Another savory breakfast recipe? I clearly just can’t contain myself. Savory breakfasts are under-rated and there are just too many good recipes for me to stop. Recently there has been a trend in eating oatmeal. And we’re not talking the dinosaur egg oatmeal that I ate as a kid (although I loved that stuff), we’re talking normal oats. All over pinterest you can find recipes for overnight oats. I’ve tried several of these and many are delicious, but I got tired of the sweet combinations of oats, and wanted to try making them savory! Which meant I could of course pair them with all kinds of yummy vegetables.
To make the oatmeal “savory” I’ve cooked it in chicken broth. Vegetable broth can be used as well if you are vegetarian or if thats what you have on hand.
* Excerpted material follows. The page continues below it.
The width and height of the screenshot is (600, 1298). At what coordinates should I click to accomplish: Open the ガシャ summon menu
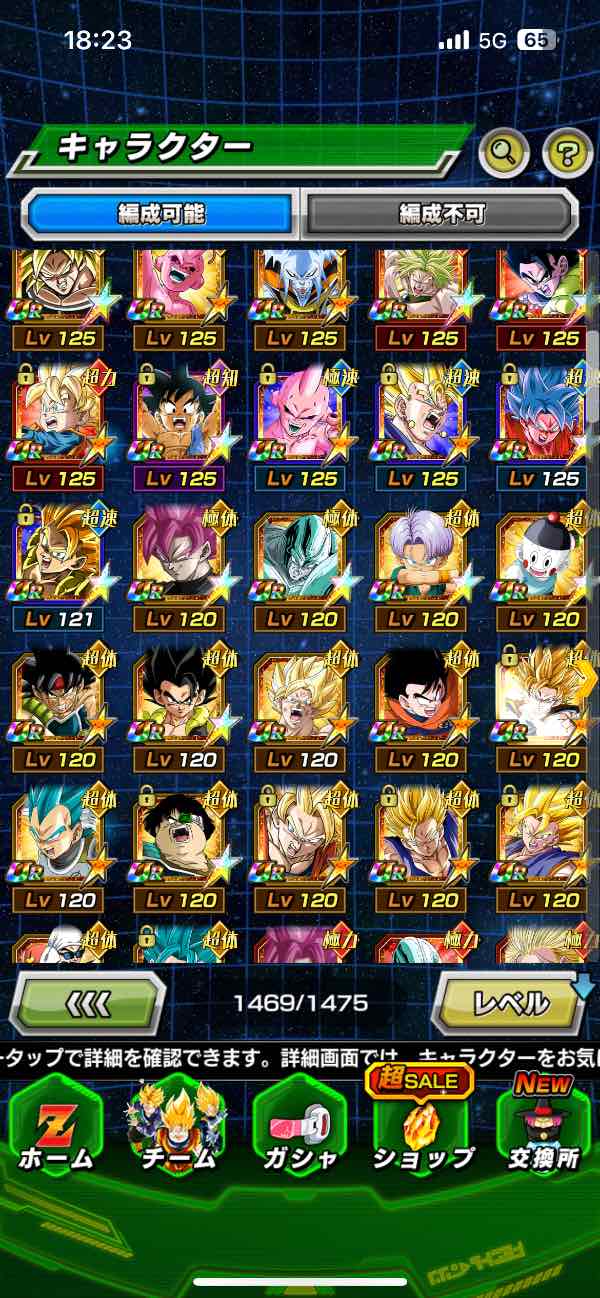click(299, 1128)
The oatmeal soaks up that flavor giving it a delicious, salty taste. If you want the oatmeal to have a more subtle salty flavor then you can do half chicken broth, half water. Adapt it however you want. Also, I only cook 1/3 cup dry oatmeal for this recipe. Most oatmeal recipes for a single serving call for 1/2 cup dry oatmeal, but I find that for me its a little much. So, I like closer to 1/3 cup, but if you like more, cook more. The liquid needed is just twice the amount of oatmeal used.
As far as the vegetables go, they are flexible as well. They can be substituted for whatever you have on hand or whatever you prefer. I love zucchini and it sneaks its way into my breakfast often, which is ironic considering the fact that my least favorite food in preschool – elementary school was zucchini/yellow squash. I. Hated. It. On my first day of kindergarten this hatred let me bond with my teacher because she hated zucchini and so did I. My parents, being the good parents they are, would make us kids at least try all of the food on our plate, and we weren’t allowed to leave the dinner table until we did. This worked out quite well seeing as none of us are picky now, and few of us were picky when we were young. But when I was young I hated this rule, solely for the reason of zucchini. I remember sitting at the table for way too long, using every excuse I could to leave the table without touching that nasty green and yellow stuff that took up way too much of my plate. When I eventually prepared to take a bite I would drench the zucchini in barbecue sauce to try to mask the taste. My brother one time asked me, “would you like some zucchini with that barbecue sauce?”, and he was probably not exaggerating too much. Then when I would finally put it in my mouth I would make myself gag as I forced it down. Maybe I thought the more dramatic the experience was the less likely my parents were to make me try it the next time? Thankfully, much to my parents strength, they didn’t budge. And eventually I began to like zucchini. I even began to love it. Now I eat it several times a week. If that isn’t a miracle I’m not sure what is.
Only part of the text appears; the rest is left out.